Oil and Gas UK’s (OGUK) Business Outlook 2019 said that following 14 years of decline, production has increased by 20% over the past five years. Total production from the UK Continental Shelf (UKCS) was around 619 million barrels of oil equivalent per day last year, 4% higher than 2017.

The report said companies are looking to maintain operating costs at current levels, with expenditure at around £7-7.5bn through 2019.

Momentum is building around exploration activity, with up to 15 wells expected this year, including several potentially high-impact prospects.

OGUK said the largest 10 explor-ation production companies accounted for just over half of production last year, compared to more than two-thirds in 2008, reflecting an increasingly diverse corporate landscape.

Production from the UKCS is continuing to provide around 60% of the UK’s oil and gas demand, which is reducing reliance on imports.

The report said more new projects were approved in 2018 than over the previous three years combined, unlocking more than £3.3bn of new capital investment and more than

400 million barrels of oil equivalent of new reserves, with similar figures expected this year.
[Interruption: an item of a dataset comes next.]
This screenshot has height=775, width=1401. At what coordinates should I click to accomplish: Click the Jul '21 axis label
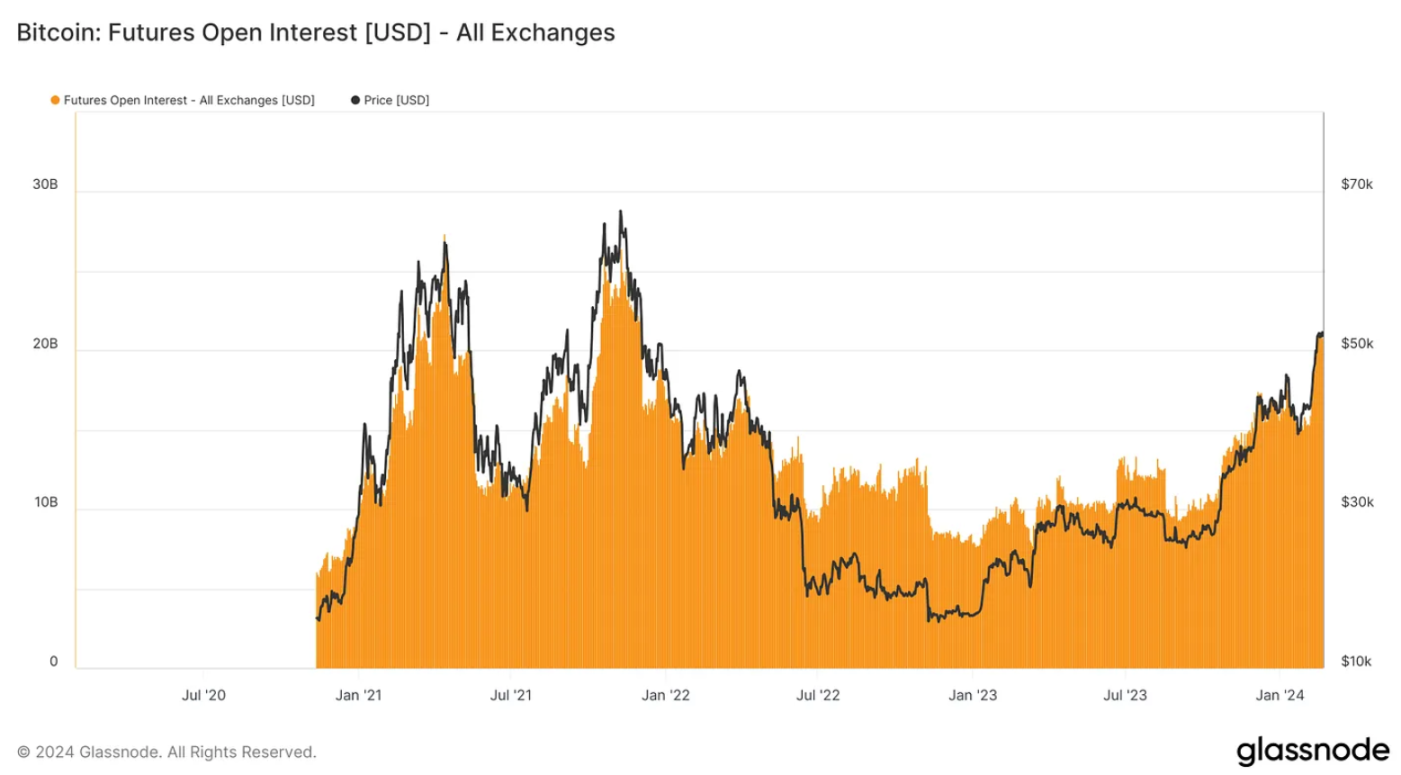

However, the report found that continued uncertainty in commodity markets is reinforcing investor caution, with forecasts indicating a conservative outlook for prices.

The National:

OGUK chief executive Deirdre Michie, above, said: “Our report finds an industry that’s getting better at what it does, getting smarter in how it does it and is well positioned to deliver attractive returns on investment within this environment, maintaining our global competitiveness. This is the new reality and we need to embrace it.

“However, challenges remain across parts of the supply chain, with revenues and margins still under pressure and cash flow stretched ... with focus on adding a generation of productive life to the basin, our report reveals around £200bn will need to be spent to find, develop and operate the reserves of the future.”
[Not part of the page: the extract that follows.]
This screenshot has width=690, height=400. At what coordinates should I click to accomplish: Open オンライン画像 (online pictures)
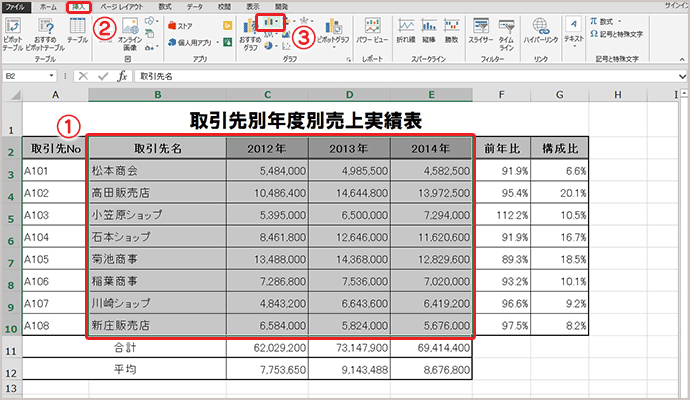pos(132,30)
Of the £200bn, about £100-£110bn will need to be spent over the next 16 years to support production from the basin. The study found that around 40,000 new people will need to be attracted to the industry to achieve Vision 2035, which aims to add a generation of productive life to the UKCS while expanding supply chain opportunities in Scotland, abroad and into other sectors. A quarter of the jobs would be roles which currently do not exist.

Graham Hollis, senior partner for Deloitte’s Aberdeen office, said that while the report was right to put the pressures remaining on the sector in the context of a “new reality” for the industry, it also demonstrated the sector’s resilience and optimism.

He said: “The ongoing levels of mergers and acquisition activity also indicate that the appetite to invest in the basin continues to be positive.”

Energy Minister Paul Wheelhouse added: “It is clear that more needs to be done to realise the industry’s Vision 2035, including diversification into new areas such as transitional technologies and areas such as hydrogen production, and providing sustainable opportunities for the supply chain which, while seeing improvements, is still continuing to face challenges in some areas.

“That’s why we continue to press for more action by UK Ministers to stimulate further investment in the sector.”